Screenshot grounding data
[Start of section]

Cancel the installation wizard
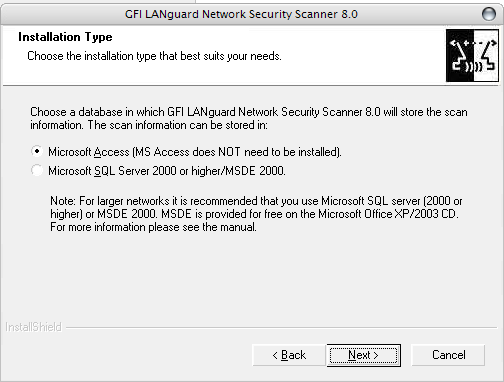 pos(448,355)
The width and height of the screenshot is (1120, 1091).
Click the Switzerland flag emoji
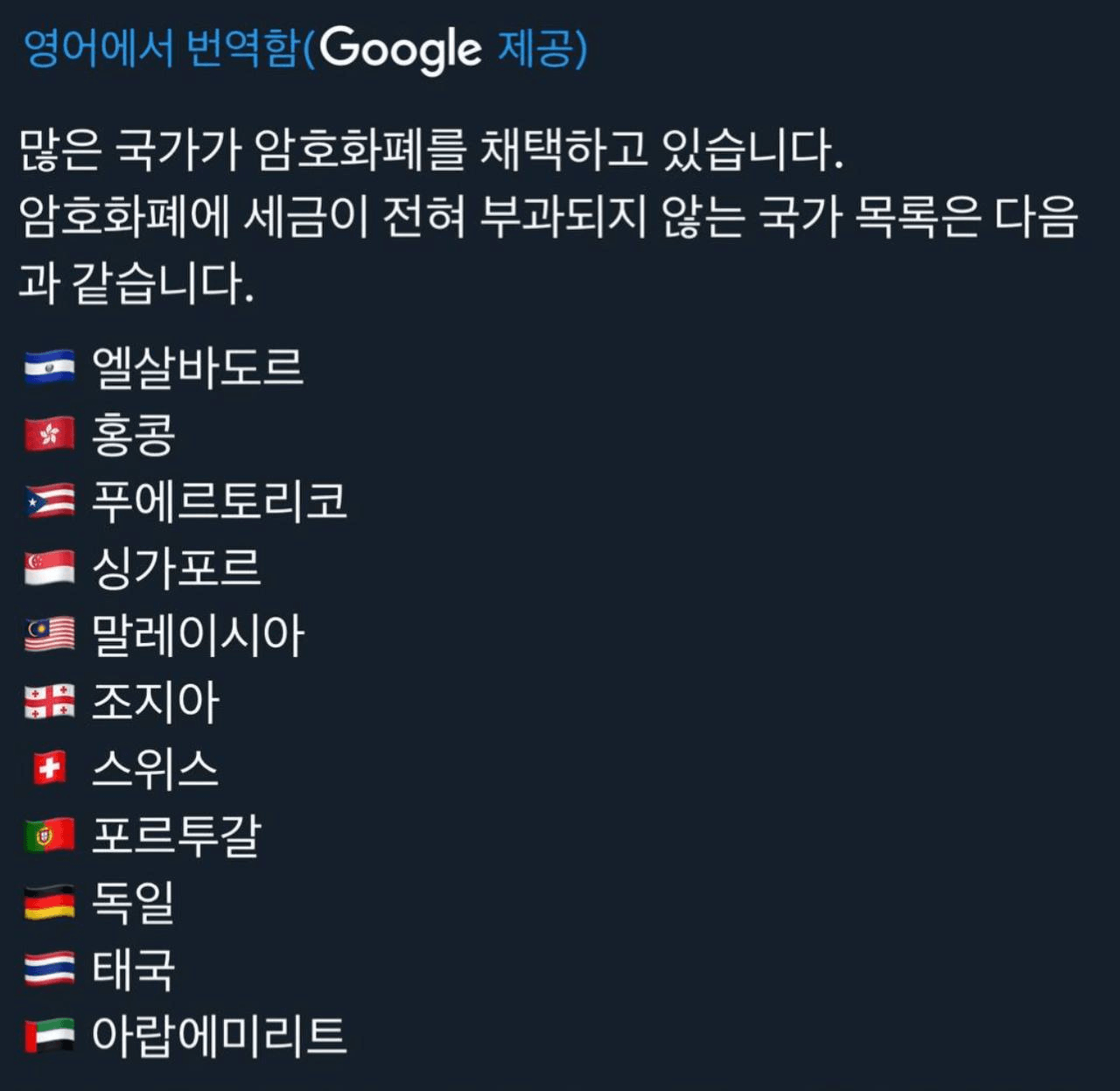pos(50,769)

[End of section]

What you need to do
An exact copy of every entry above is needed, with the pictures left out.

Completed exercise
Cancel the installation wizard
 pos(448,355)
The width and height of the screenshot is (1120, 1091).
Click the Switzerland flag emoji
pos(50,769)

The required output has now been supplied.